What Happened: Earlier today, Benzinga reported that nearly $63 million worth of ETH was moved off the crypto exchange Binance. When whales move large amounts of cryptocurrency off exchanges and into cold storage, the intent is usually to hold and accumulate in anticipation of the value of the asset increasing over time.

“ETH Supply on Exchanges continues its downward trend as it took sharp dips over the past two weeks regardless of the price action, and is now hitting its lowest in the past 6 months,” commented on-chain analytics provider Santiment.

“Looking good so far, as it indicates that market participants are shifting to accumulate and HODL mode where possible,” they added.

While ETH supply moving off exchanges lowers the sell-pressure on the asset, there are many other factors currently at play contributing towards an Ethereum supply shock.

Since EIP-1559 was deployed on the mainnet in August, more than 400,000 ETH worth $1.3 billion has been burned.

ETH issuance is set to decrease even more when the network transitions to a fully Proof-of-Stake consensus mechanism.

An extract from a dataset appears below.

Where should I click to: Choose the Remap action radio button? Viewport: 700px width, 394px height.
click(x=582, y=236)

Analysts estimate once transaction fees go to stakers instead of miners, the annual percentage yield (APY) on staked ETH will increase significantly.

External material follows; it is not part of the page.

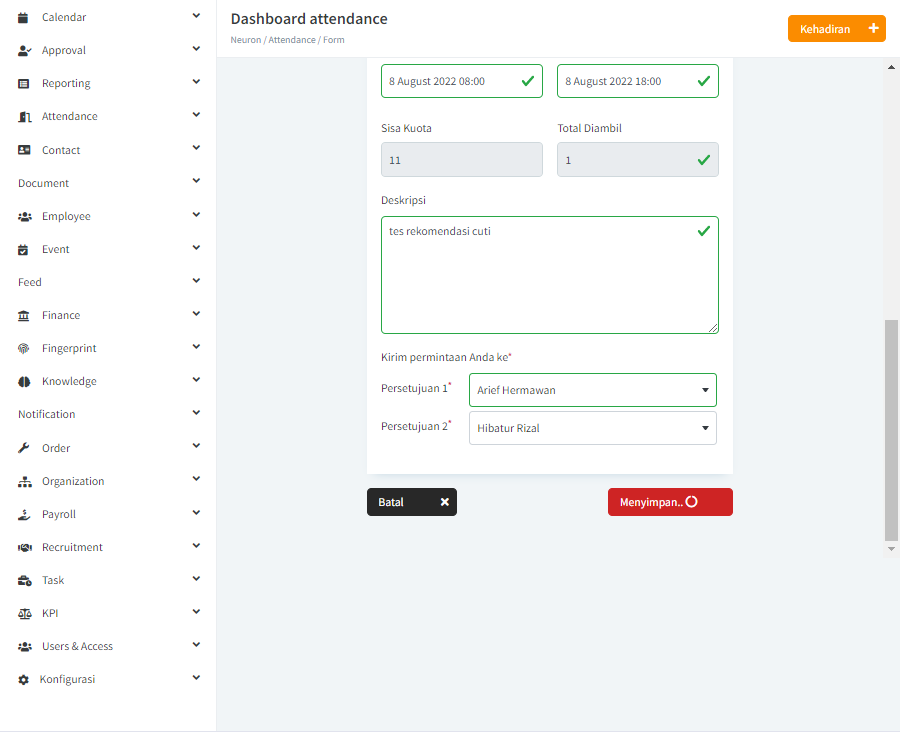Open the Persetujuan 1 dropdown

“The Ethereum supply is melting like an athlete running a marathon on a hot summer day,” said CryptoQuant analyst TheBullduck.

“When we look at the CQ ETH 2.0 Staking Rate data, it shows us that more than 6% of the total supply is locked to ETH 2.0.”

As demand for ETH continues to rise, but its supply diminishes over time, market participants expect a supply shock unlike any other on Ethereum.

ETH Price Action: At press time Friday morning, Ethereum was trading at $3,212.10 gaining more than 7% over 24-hours.